General Motors has announced an increase in several financial targets for 2024 following its strong performance in the second quarter, surpassing Wall Street’s expectations.

The automaker raised its projected adjusted earnings for the year to between $13 billion and $15 billion, up from a previous forecast of $12.5 billion to $14.5 billion. It also revised its projections for operating cash flow and earnings per share. However, the expectation for net income attributable to shareholders was slightly adjusted downwards by less than 1%, now projected to be between $10 billion and $11.4 billion.

In the second quarter, GM reported revenue of $47.9 billion, a more than 7% increase year-over-year, exceeding the $45 billion anticipated by analysts according to FactSet estimates. Earnings per share stood at $3.06, surpassing the expected $2.71 and reflecting a 60% rise compared to 2023. Net income showed a 14% increase, reaching $2.9 billion, compared to $2.5 billion a year earlier.

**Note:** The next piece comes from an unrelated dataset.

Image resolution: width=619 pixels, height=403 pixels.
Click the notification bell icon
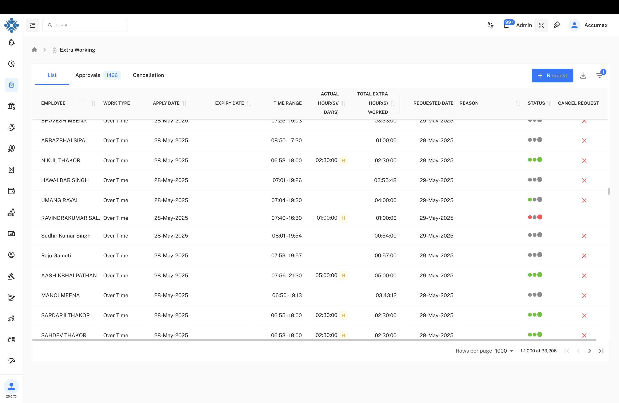pos(506,26)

Following the announcement, GM’s stock rose nearly 5% in pre-market trading, and it has seen an overall increase of more than 37% this year. The company also declared a cash dividend for the third quarter, impacting stock performance positively.

In a shareholder letter, CEO Mary Barra praised the strong sales of gas-powered trucks and SUVs, mentioning the launch of eight new or redesigned vehicle models in North America. She emphasized GM’s commitment to disciplined growth in the electric vehicle sector, highlighting the increased production of the electric Chevrolet Equinox. However, she previously indicated that GM would likely not meet its goal of producing 1 million electric vehicles in North America by the end of 2025 due to market conditions, though EV sales did see growth last quarter.

Barra also revealed that Cruise, GM’s self-driving unit, would discontinue its Origin vehicle to focus on the next-generation Chevrolet Bolt during testing in Texas and Arizona. The decision follows a $600 million charge related to the halted production of the Origin.

During a call with analysts, Barra noted that utilizing the Bolt would address regulatory concerns associated with the unique design of the Origin, which lacks a steering wheel. This move is expected to reduce costs per unit and enhance resource optimization.

GM is also working on restructuring its joint venture in China with SAIC Motor as it grapples with ongoing losses, which amounted to $104 million in the second quarter. In June, SAIC-GM scaled back production by 70%, delivering 26,000 vehicles, a decline of 50% compared to the previous year.